On view through Sept. 10, 2006, the exhibition will present contemporary artworks by nine artists whose paintings, drawings, sculptural and video installations, and other works are rooted in conveying—and sometimes questioning—the nature of human consciousness. Curated by John Weber, Dayton Director of the Tang, the exhibition will be augmented by films and guest lectures focusing on both the artworks and the burgeoning new field of neuroscience.

A highlight of the exhibition will be Janet Cardiff and George Bures Miller's audio-video installation, The Paradise Institute. Created for the Canadian Pavilion of the 2001 Venice Biennale, The Paradise Institute combines Cardiff's signature inner monologues, created using binaural audio recording technology, with a film-noir video installation housed in a freestanding mini-theater large enough to seat nearly 20 people. The theater's interior gives viewers the illusion of sitting in the balcony of an old-fashioned theater, watching an eerie, dreamlike movie.
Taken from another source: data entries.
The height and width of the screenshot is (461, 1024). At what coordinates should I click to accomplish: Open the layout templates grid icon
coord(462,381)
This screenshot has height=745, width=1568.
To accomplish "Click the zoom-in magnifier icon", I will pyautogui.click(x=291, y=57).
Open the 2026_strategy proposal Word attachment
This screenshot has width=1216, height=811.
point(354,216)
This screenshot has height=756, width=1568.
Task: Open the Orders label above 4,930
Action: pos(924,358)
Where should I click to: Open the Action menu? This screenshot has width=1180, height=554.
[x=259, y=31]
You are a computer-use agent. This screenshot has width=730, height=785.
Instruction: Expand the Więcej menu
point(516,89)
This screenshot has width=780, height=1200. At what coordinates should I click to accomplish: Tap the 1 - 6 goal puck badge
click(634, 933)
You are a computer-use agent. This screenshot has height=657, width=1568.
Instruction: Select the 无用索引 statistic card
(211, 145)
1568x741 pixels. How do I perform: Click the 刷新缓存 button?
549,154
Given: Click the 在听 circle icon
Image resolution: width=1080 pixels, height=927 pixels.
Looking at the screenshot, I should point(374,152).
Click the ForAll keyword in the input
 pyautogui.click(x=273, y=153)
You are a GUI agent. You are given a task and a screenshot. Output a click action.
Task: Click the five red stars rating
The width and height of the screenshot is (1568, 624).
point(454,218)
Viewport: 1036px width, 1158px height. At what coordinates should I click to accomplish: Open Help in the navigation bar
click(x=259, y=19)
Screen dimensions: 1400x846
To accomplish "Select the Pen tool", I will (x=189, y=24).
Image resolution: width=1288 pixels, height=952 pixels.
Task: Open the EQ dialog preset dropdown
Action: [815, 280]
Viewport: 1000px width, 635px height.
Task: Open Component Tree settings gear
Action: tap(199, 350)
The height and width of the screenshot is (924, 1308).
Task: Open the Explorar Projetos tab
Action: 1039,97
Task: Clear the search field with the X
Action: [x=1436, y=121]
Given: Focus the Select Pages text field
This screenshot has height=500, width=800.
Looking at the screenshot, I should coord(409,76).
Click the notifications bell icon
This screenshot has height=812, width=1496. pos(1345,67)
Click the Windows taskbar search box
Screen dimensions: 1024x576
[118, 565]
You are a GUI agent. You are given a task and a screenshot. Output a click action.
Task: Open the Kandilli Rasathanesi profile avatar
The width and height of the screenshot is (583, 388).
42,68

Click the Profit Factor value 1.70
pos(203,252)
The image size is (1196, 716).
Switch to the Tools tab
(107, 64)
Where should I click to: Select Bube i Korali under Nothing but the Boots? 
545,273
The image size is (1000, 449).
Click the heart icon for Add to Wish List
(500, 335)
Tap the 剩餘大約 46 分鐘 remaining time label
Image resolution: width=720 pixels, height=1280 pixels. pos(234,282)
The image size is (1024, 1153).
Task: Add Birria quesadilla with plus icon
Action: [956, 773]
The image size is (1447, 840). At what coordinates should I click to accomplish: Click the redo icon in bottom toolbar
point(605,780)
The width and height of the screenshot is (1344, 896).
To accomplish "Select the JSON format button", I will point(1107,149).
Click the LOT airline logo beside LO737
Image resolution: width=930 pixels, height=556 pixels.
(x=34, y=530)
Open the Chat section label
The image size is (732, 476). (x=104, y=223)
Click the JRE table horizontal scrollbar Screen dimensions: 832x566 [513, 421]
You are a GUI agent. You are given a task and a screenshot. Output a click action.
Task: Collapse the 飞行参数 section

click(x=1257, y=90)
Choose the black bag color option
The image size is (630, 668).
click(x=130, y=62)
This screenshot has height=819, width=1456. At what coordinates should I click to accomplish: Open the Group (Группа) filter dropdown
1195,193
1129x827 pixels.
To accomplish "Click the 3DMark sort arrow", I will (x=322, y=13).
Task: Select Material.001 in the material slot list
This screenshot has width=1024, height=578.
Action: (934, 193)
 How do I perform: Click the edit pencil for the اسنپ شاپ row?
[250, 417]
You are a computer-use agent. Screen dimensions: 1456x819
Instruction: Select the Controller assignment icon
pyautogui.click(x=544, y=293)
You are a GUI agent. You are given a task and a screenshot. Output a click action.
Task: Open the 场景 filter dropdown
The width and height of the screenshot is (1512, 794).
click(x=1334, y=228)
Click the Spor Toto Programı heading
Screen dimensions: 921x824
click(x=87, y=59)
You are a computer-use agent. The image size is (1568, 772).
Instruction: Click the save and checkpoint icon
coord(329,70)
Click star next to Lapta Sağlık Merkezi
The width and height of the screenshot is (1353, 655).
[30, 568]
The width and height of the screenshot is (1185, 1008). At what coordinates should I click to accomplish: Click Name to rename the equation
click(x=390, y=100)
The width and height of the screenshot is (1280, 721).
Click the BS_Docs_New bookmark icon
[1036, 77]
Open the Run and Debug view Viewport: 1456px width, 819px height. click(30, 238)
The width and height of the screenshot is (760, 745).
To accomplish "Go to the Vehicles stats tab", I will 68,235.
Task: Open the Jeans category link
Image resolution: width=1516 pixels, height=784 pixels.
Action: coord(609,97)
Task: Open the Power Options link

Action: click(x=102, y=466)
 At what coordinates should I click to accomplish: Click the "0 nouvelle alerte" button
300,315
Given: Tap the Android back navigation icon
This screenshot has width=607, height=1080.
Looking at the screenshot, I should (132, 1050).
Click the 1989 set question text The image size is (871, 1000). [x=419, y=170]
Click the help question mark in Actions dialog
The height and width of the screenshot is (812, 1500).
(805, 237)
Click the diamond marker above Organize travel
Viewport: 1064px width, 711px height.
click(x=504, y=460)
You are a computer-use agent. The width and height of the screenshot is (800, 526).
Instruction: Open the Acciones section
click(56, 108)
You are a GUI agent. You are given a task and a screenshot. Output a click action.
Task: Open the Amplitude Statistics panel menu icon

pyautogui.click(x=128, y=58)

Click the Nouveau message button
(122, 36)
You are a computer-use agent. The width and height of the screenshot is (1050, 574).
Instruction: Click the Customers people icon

High-quality audio headsets convey the movie's soundtrack, overlaid with a female narrator's running commentary and ambient sounds such as the rustling of candy wrappers, the occasional cough, the crunching of popcorn, and comments of other moviegoers.

Critically acclaimed as unsettling, uniquely intimate, and exhilarating, The Paradise Institute leaves viewers with the impression “of being inside the narrator's mind as she watches the movie,” Weber explains, “or having her inside yours, sharing her conscious perceptions and participating in her mind's inner narrative.”

Among the other art works on view will be Hendricks's Brain of the Artist (1996), an exact one-to-one replication of his brain created by the artist in collaboration with an MRI laboratory in Frankfurt, Germany. Brain of the Artist, says Weber, “embodies the mystery implicit in 'And Therefore I Am'—how a three-pound mass of organic tissue inside our skull creates the animated, endlessly puzzling and fascinating sense of human identity and consciousness we each experience.”

Public events accompanying “And Therefore I Am” will include a spring reception from 6 to 7:30 p.m. Saturday, April 8; a film series featuring popular and experimental film and video (7 p.m. Thursdays Feb. 23 and March 2, 9, and 23); a noon curator's tour Thursday, Feb. 16; and a Dunkerley Dialogue beginning at 8 p.m. that day, featuring artist Matt Mullican and Flip Phillips of the College's Psychology Department.